The proof is a single clean stroke of contradiction.

The strategy first. We want to show some box is crowded. Directly tracking where every object goes is hopeless — there are too many arrangements. Instead we assume the opposite of the conclusion (no box has two or more objects, i.e. every box has at most one) and show it forces too few objects to exist. The mismatch is the contradiction. This "assume everything is spread out, count, and overflow" pattern drives every pigeonhole proof.

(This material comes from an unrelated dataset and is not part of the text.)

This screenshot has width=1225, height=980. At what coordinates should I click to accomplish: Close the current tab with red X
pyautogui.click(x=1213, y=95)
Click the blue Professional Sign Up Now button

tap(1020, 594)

Proof. Suppose, for contradiction, that $n$ objects are placed into $m$ boxes with $n > m$, yet no box contains two or more objects. Then every box contains at most one object. Summing over the $m$ boxes, the total number of objects is at most $1 + 1 + \cdots + 1 = m$. But the total number of objects is exactly $n$, so $n \le m$. This contradicts our assumption that $n > m$. Hence some box must contain at least two objects. $\blacksquare$

Now the payoff a programmer cares about.

🔗 Connection: why hash collisions are unavoidable. A hash function $h$ maps keys to slots: $h \colon K \to \{0, 1, \dots, m-1\}$, where $K$ is the set of possible keys and $m$ is the table size. If there are more possible keys than slots — and there always are; the set of all strings is infinite, while $m$ is some fixed array length — then $h$ cannot be injective. Two distinct keys $k_1 \ne k_2$ must satisfy $h(k_1) = h(k_2)$. That shared slot is a collision. No hash function, however brilliant, escapes this; the best you can do is spread keys evenly and handle the inevitable collisions gracefully. Chapter 26 builds hash tables — chaining, open addressing, load factors — directly on this guarantee.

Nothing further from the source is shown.